Damares relembrou que o seu primeiro contato com a situação no Marajó foi no inicio dos anos 2000, na Comissão de Direitos Humanos da Câmara. E que, depois de acompanhar a CPI sobre o Tráfico de Pessoas, conheceu Dom Azcona, um ativista responsável por denúncias de crimes contra crianças na região.

A senadora também relembrou a CPI de Abuso e Exploração de Crianças e Adolescentes de 2014 que revelou "novas denúncias de abuso e exploração sexual de crianças na região". "Após isso, inúmeras reportagens denunciaram o que acontecia ali: as crianças que subiam nos barcos para serem abusadas em troca de óleo diesel, em troca de comida ou de míseros trocados. Elas se arriscavam nesse processo e tudo isso acontecia à luz do dia. Por que ninguém fazia nada a respeito?", escreveu Damares.

"Quando virei ministra de Direitos Humanos coloquei como missão acabar com aquilo tudo. E estive lá dezenas de vezes para ouvir o povo e entender o que acontecia ali. Todo mundo culpava a pobreza e a distância das instituições de Estado. E nossa resposta foi criar um programa, o Abrace o Marajó, para unir governos e a sociedade civil para a melhoria do IDH da região", complementou.

Segundo a senadora, durante a sua gestão foram realizadas "ações pontuais para socorro da população, com o envio de cestas básicas". "Tínhamos grandes planos e tornamos nossa ação em um programa instituído por decreto. Mas aí veio a pandemia, e praticamente todos os recursos que havíamos previsto para a região foram transferidos para o combate à doença e suas consequências. Ficou essa sensação de missão não cumprida", disse.

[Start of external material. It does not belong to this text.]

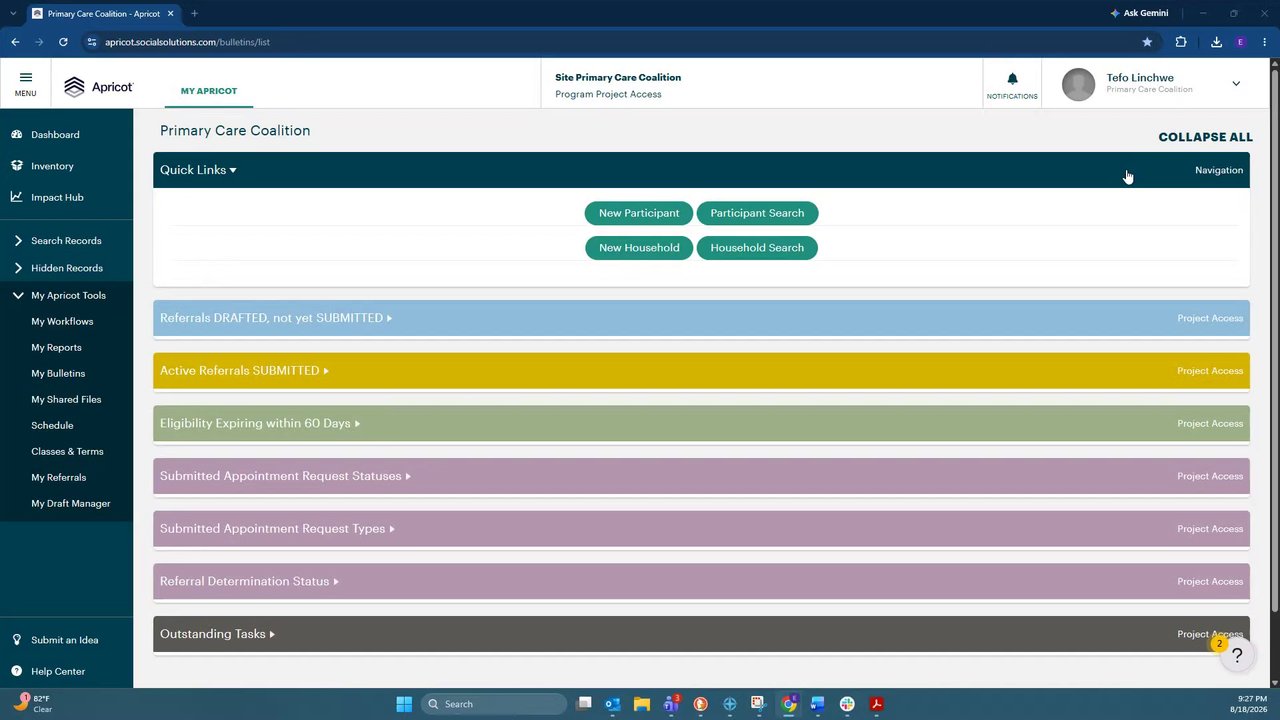Open the Help Center icon
This screenshot has height=720, width=1280.
[x=17, y=671]
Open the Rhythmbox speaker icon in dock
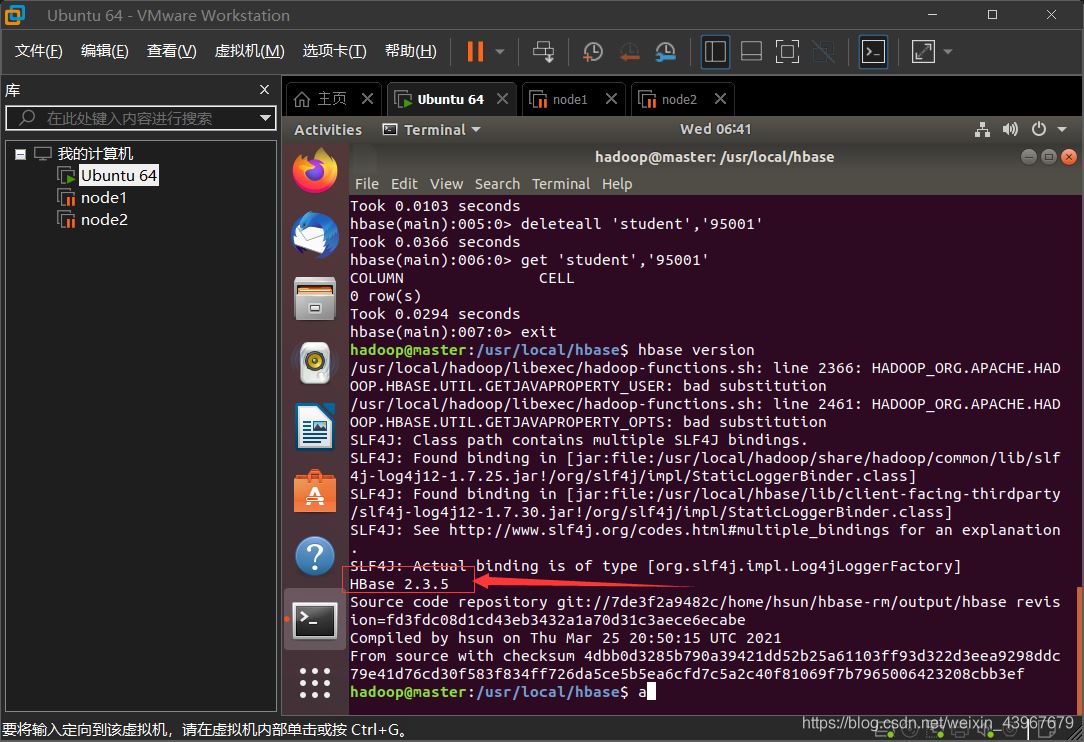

Damares afirma que os casos aumentaram após o governo Lula e o Ministério dos Direitos Humanos cancelarem o programa Marajó. De acordo com o Ministério de Lula, o antigo programa de Damares foi suspenso pela baixa participação social no projeto e pouca efetividade das ações.

"O que o Ministério fez de concreto desde então? Ainda hoje ouço e leio relatos de abusos na região. Isso me parte o coração e espero, sinceramente, que esta música acorde nossa sociedade, acorde o Brasil. Para que quem denuncia os abusos na região não seja silenciado. Para que as instituições dediquem menos tempo com a polarização política e na perseguição a supostos adversários, e estejam mais engajadas em apresentar respostas concretas a este problema", reforçou a senadora.

"O Marajó pede socorro, e não é de hoje. Que desta vez as pessoas sejam verdadeiramente compelidas a agir ao ouvir o choro silencioso das crianças", concluiu Damares.

Pedido de CPI é protocolado na Câmara dos Deputados

Os deputados Eduardo Bolsonaro (PL-SP) e Paulo Bilynskyj (PL-SP) protocolaram, no início de março, um pedido de abertura de uma Comissão Parlamentar de Inquérito (CPI) para investigar casos de exploração sexual infantil na Ilha do Marajó, no Pará.

Os deputados do PL conseguiram as 171 assinaturas necessárias para o requerimento apesar da resistência de parlamentares de partidos de esquerda, como PT e PSOL.

A instalação da CPI precisa ser autorizada pelo presidente da Casa, o deputado Arthur Lira (PP-AL).